という事は、この事態をお兄さんや私に知らせたくない何者かに……という事になります。
それは間違いなく、この計略を仕掛けた人物でしょう。
それが誰かという事を追求するまえに、いち早く白蓮さんを追いかけて止めるしかありません。
その前に、ここにいる皆さんに蜀軍との間にあった真実を伝えないといけません。
私は、蜀軍との間にあった事を伝えました。
私の言葉を聞いて、皆さんは一様に驚いていました。
そして、察しのいい人は今白蓮さんが置かれている状況に気付きました。
「ご主人様、白蓮様を追いかけないといけないのでは?」
「そうだな。すぐにでも追いかけよう」
「では、一刀さんが留守中の代理はこの袁本初が務めますわ」
そう言って、麗羽さんが胸を張ります。
普段から自主的に仕事をするような人ではないのですが、やっぱり自分が一番になるような位置だと積極的になるようです。

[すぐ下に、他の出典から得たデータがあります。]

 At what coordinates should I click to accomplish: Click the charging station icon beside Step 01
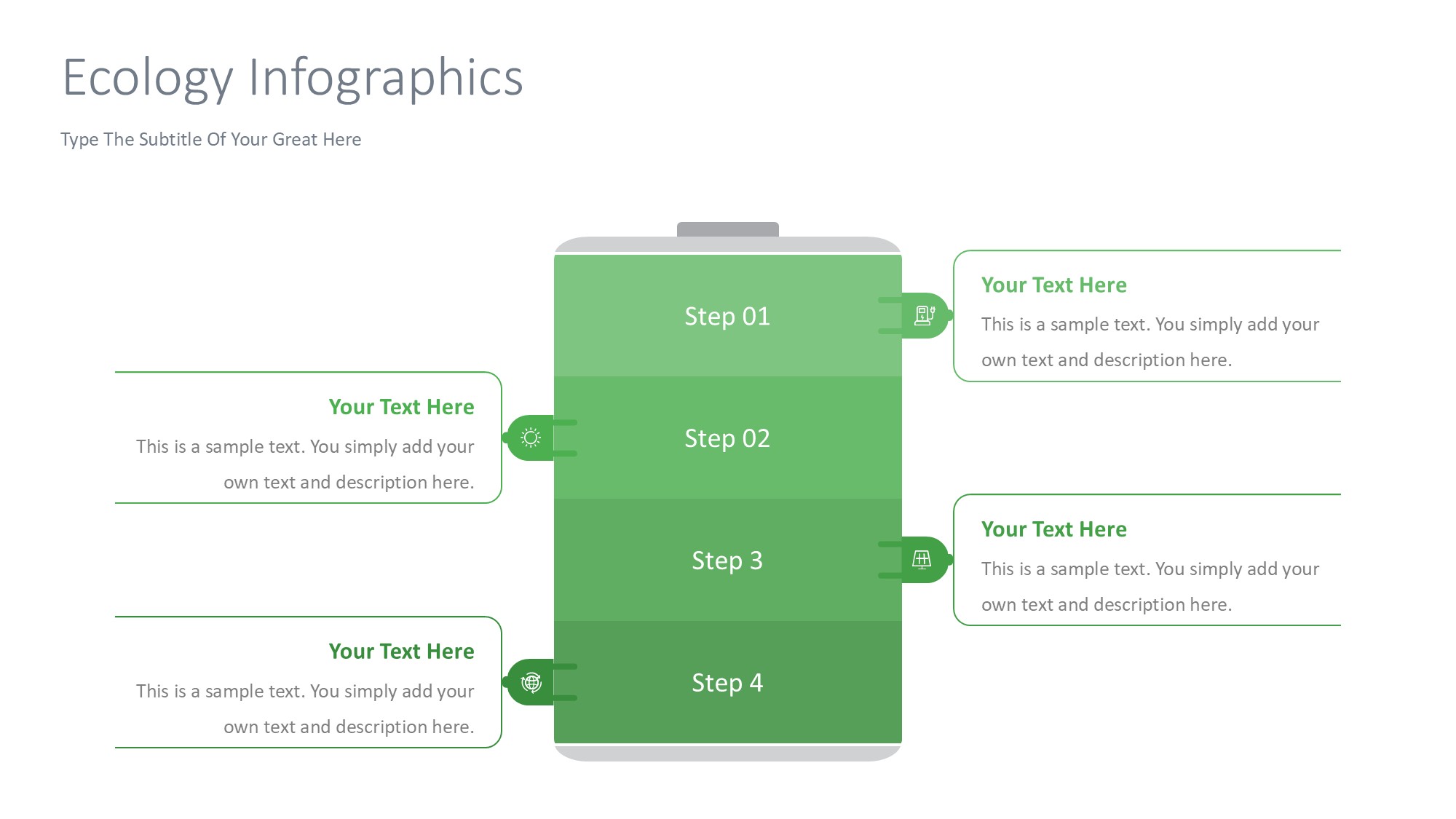(925, 315)
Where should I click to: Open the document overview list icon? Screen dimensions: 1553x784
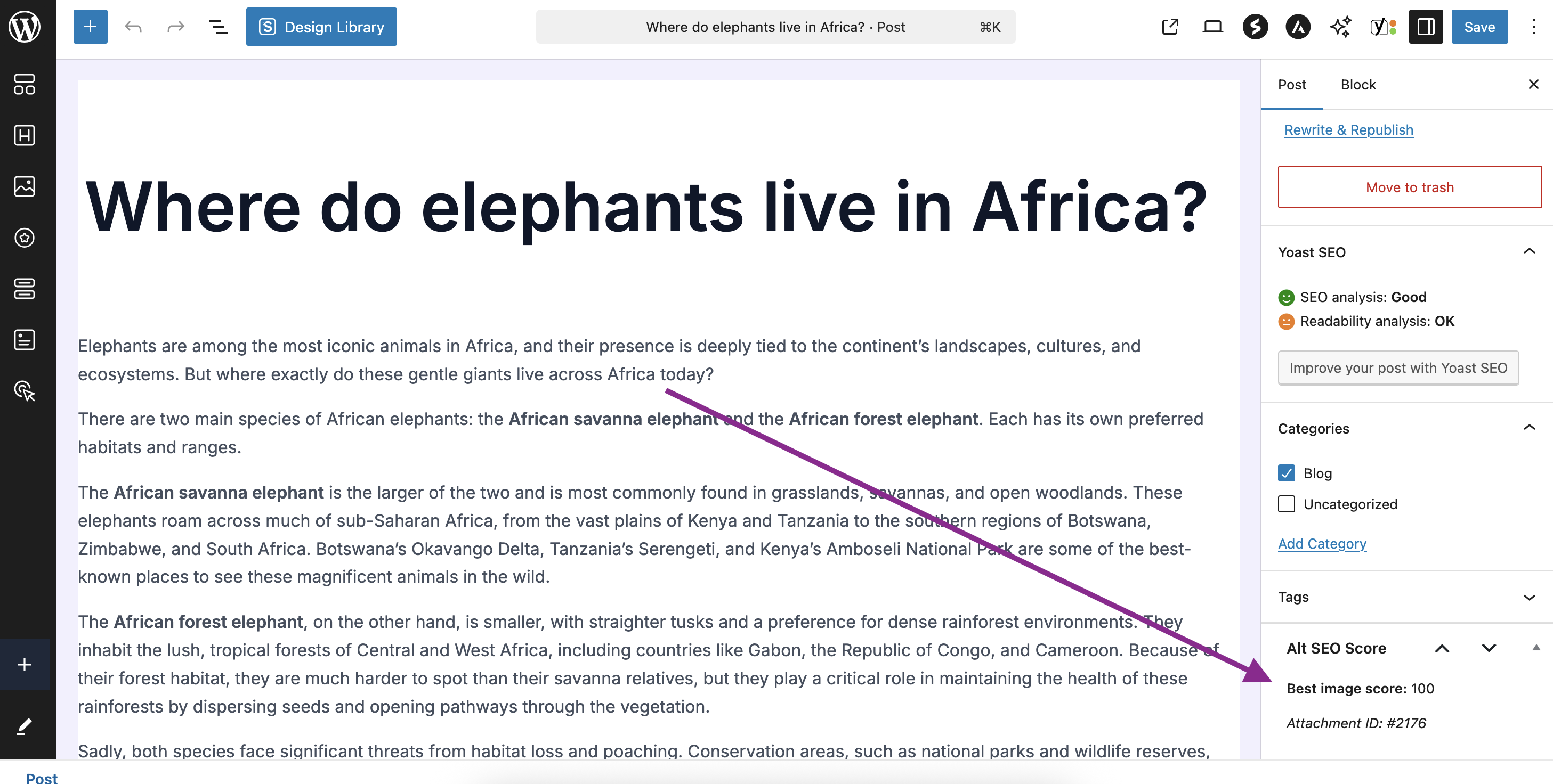click(218, 27)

そして、ここにはそういう考えを持っている人がもう一人います。
「主様の代わりは妾がするのじゃ!!」
そう、美羽さんです。
麗羽さんに対抗するかのように、名乗り出ました。
「美羽さん!! ここは大人しく袁家の当主である私に譲りなさい!!」
「麗羽姉さまこそ、袁家の当主である妾に譲るのじゃ!!」
「何を言ってますの!! 袁家の当主は私ですわ!!」
「妾じゃ!!」
ここから二人で、袁家当主は自分だという言い争いが始まってしまいました。
正直どちらが当主でも構わない気もしますが、このままでは収拾が付きません。
猪々子さん、斗詩さん、七乃さんに言って収めてもらおうとしましたが、その必要はありませんでした。
「二人とも必要ないわ。一刀の代わりは私が務めるから」
「!?」
唐突に代わり宣言をする声。
その正体は意外な人物でした。
玉座の間の入り口から中に入ってきたその人物は、ここにいるはずのない人物でした。
「華琳……」
そこにいたのは、魏王の曹操さんです。
お兄さんが呼んだのでしょうか?
「一刀、来たわよ」
「悪いな、華琳」
「謝る必要はないわ。あの時に私は一刀に全てを捧げた。呼ばれれば来る。それは当然のこと……」
「……そうだったな」
「なぜ、華琳さんが来る必要がありますの?」
「一刀が麗羽では不安だと思っているからではないのかしら?」
曹操さんが嫌みったらしく言います。
正直、私も麗羽さんより曹操さんが居てくれると安心します。
「一刀さん!! どういう事ですの!?」
「い……いやあ……」
お兄さんは答えづらそうです。
正直、麗羽さんの存在を忘れていたのではないかと思います。
助け船を出す必要がありそうです。
「お兄さん、そんな事より早く白蓮さんの元へ……」
「そうだったな。すまない、麗羽。華琳に協力してやってくれ。美羽は大丈夫だよね?」
「なぜ、私が華琳さんなんかに……」
「主様よ、妾は曹操に協力するのじゃ」
「ありがとう……。やっぱり袁家の当主は物分かりのいい美羽かな」
「そうじゃろ!!」
そう言って、美羽さんが小さい胸を張ります。
それを聞いて、麗羽さんも従わざるおえないようです。
「し……仕方ありませんわね。ここは華琳さんの言うことに従いますわ」
「麗羽もありがとう。それじゃ、華琳頼むね」
「また無理難題を……。この代償は高いわよ」
「事が済んだらね」
お兄さんの言葉を聞いて、なぜか頬を赤くする曹操さん。
このやり取りで何となく想像出来てしまいましたが、深く追求する時間もないのでここは流しておきます。
ですが、いつか聞かなければと心に留めておきましょう。
こうして、幾ばくかの不安を残しつつ、私達は白蓮さんが出陣したという東方の地へ向かいました。
道中は非常に穏やかでした。
これもやはり街道整備の賜です。
灌漑、治水対策も上手くいっているようで、そういった障害になりそうな事は一切起こらず予定通りの日数で目的地に到着しました。
しかし、時既に遅しといったところです。
戦はほぼ終結しかけていました。
孫策軍が主力でなかったというのもあるのでしょうが、こちらの武将が星ちゃんと恋さんでは並大抵の部隊では歯が立たないでしょう。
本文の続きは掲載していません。